The first thing that caught our attention when we put them on was how responsive and firm the cushioning on these shoes is. The toe box is also relatively wide and deep which is an important feature for many runners. These provide a really firm and responsive ride.
The Sole of the New Balance 860v9
Like all of the New Balance shoes in the 800 series, the outsole is an extremely durable blown rubber. In addition to its durability, our experience (and that of a lot of others online) was that this outsole handled inclement weather extremely well. From hot, dry pavement to snow and ice, it provided solid traction, and also had the right amount of flexibility for most runners.
The midsole of 860v9 is the same construction as in the v8. This is a thick, yet firm, cushioning which is the hallmark of New Balance's 800 series. The cushioning is provided by two types of foam which are attached by New Balance's "TruFuse" technology. The idea is to provide cushioning for your feet, while maintaining a responsive running shoe. We felt New Balance really succeeded with this in the v8, and so it continues in the v9.
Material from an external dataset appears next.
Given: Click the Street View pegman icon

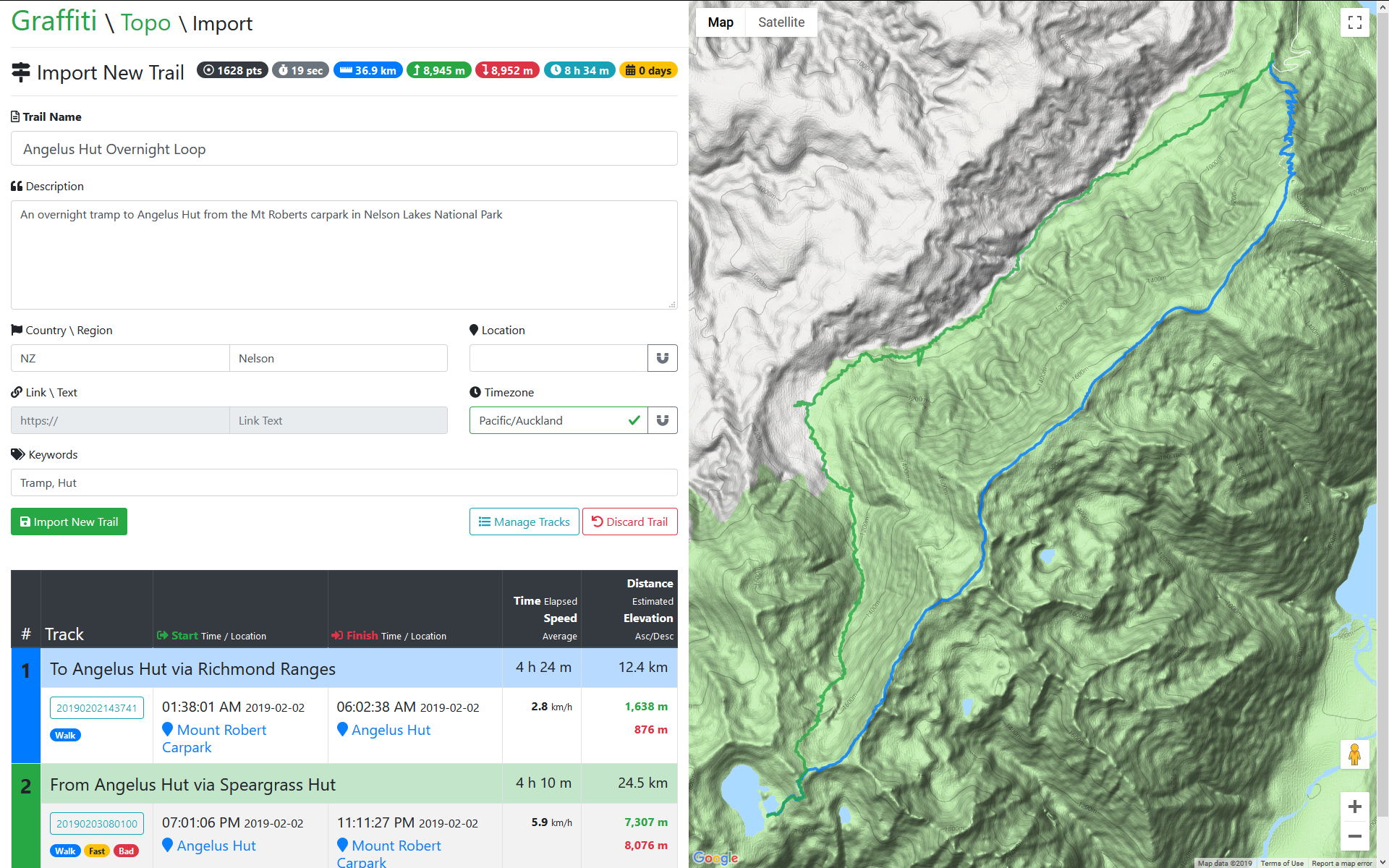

Being a stability shoe, it's important to note that the 860v9 has a dual density medial post, running from underneath the balls of your feet to the heel of the shoe. This extra length helps distribute pressure along the side of the foot providing maximum stability. If you are a mild to severe overpronator (as many with flat feet or with plantar fasciitis are) then this is a great feature.
Comfort and Construction
Although the 860v9 is quite similar to the v8, one of the areas that New Balance did make some changes was to the upper of the shoe. Here the mesh upper was reengineered for extra breathability and comfort.
Since much of our testing is done in Florida, this makes a surprisingly big difference. The new mesh upper definitely helped keep us cooler and more comfortable when running on hot and sticky days on pavement. The downside here is that if you do most of your running in a colder climate, this could be a drawback. The 860v9 probably is not ideal for true winter running.
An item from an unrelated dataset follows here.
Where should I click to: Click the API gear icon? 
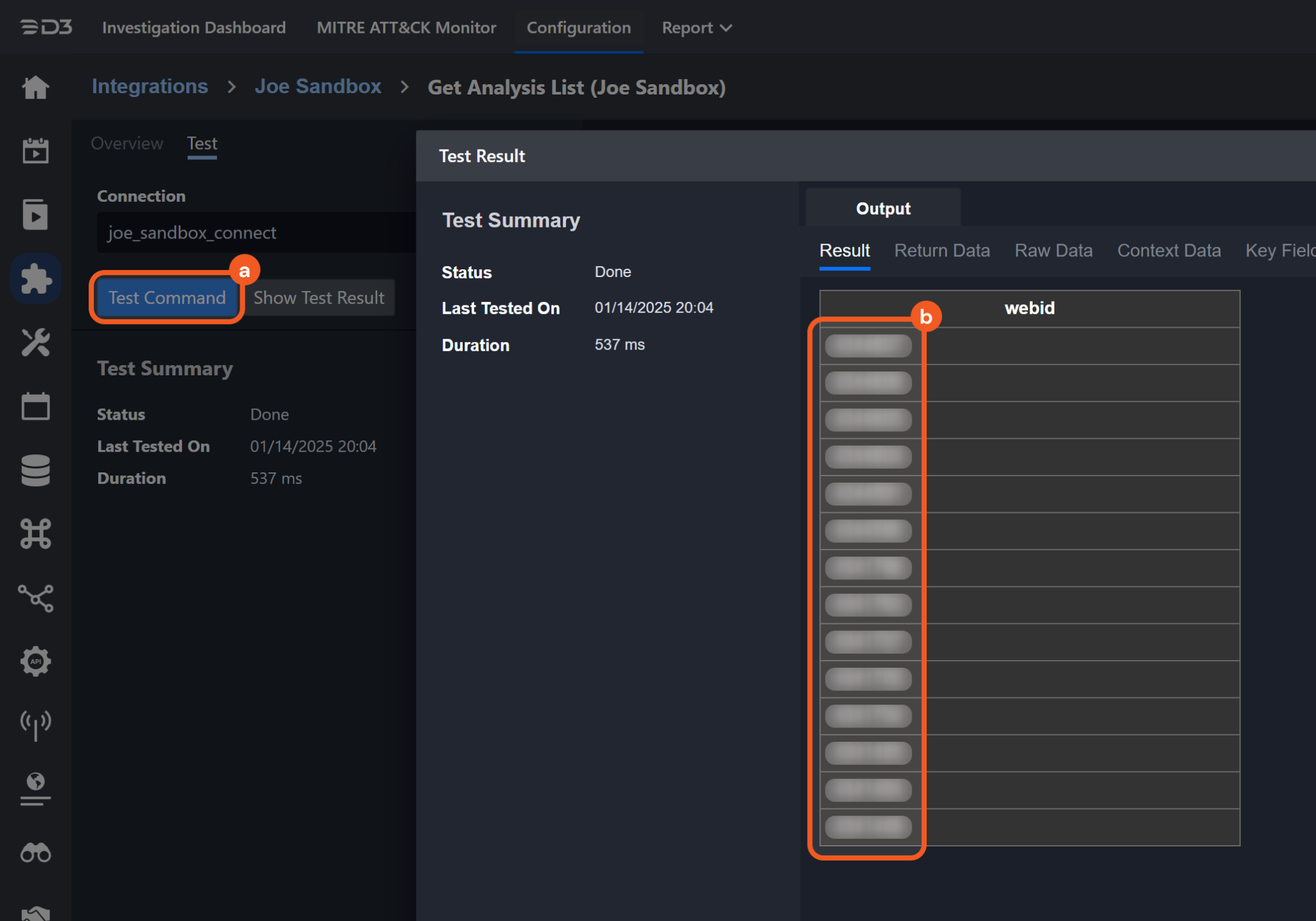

Anothe area of the upper on which New Balance made some changes between the 860v8 and the 860v9 was in the midfoot area. Here some of the cosmetic overlays and stitching were simplified. This change achieved the desired results of making the shoe slightly better looking and, more importantly, eliminating some pressure points that some people complained about in the v8.
The New Balance 860v9 runs a little tighter in the midfoot than most other running shoes we've tried. It wasn't an issue at all after one or two runs, but if you have large/wide feet you might want to try these on before committing to them. Even if you have tried a previous version of the 860, we think these were a little more snug in the midfoot than either the v7 or v8.
As you would expect from the New Balance 800 series, there is a lot of cushioning everywhere, including the heel collar and the tongue. This, along with cushioning on the sole, were critical factors for people suffering from foot pain (such as plantar fasciitis). This was part of the reason the 860v9 was one of the our top choices for runners with plantar fasciitis.
Conclusion and Final Thoughts
The New Balance 860v9 is a firm, responsive running shoe that falls into the "moderate stability" category. The trademark of the 800 series from New Balance is the cushioning, which makes this shoe ideal for runners with flat feet and runners with plantar fasciitis. It was a top choice in our "best of" lists for both of those categories.
One thing we should mention is that a lot of the reviews we looked at online suggested there is a significant break-in period for this shoe. We did not notice that the break-in time was longer than most shoes in our testing, but it is something you should watch out for since we came across that comment several times.
For anyone looking for a solid stability running shoe, we don't think it gets much better than the New Balance 860v9. This is one of our favorite overall running shoes that we've tried out recently!
The New Balance 860v9 was features in our comprehensive guide to the best running shoes for flat feet.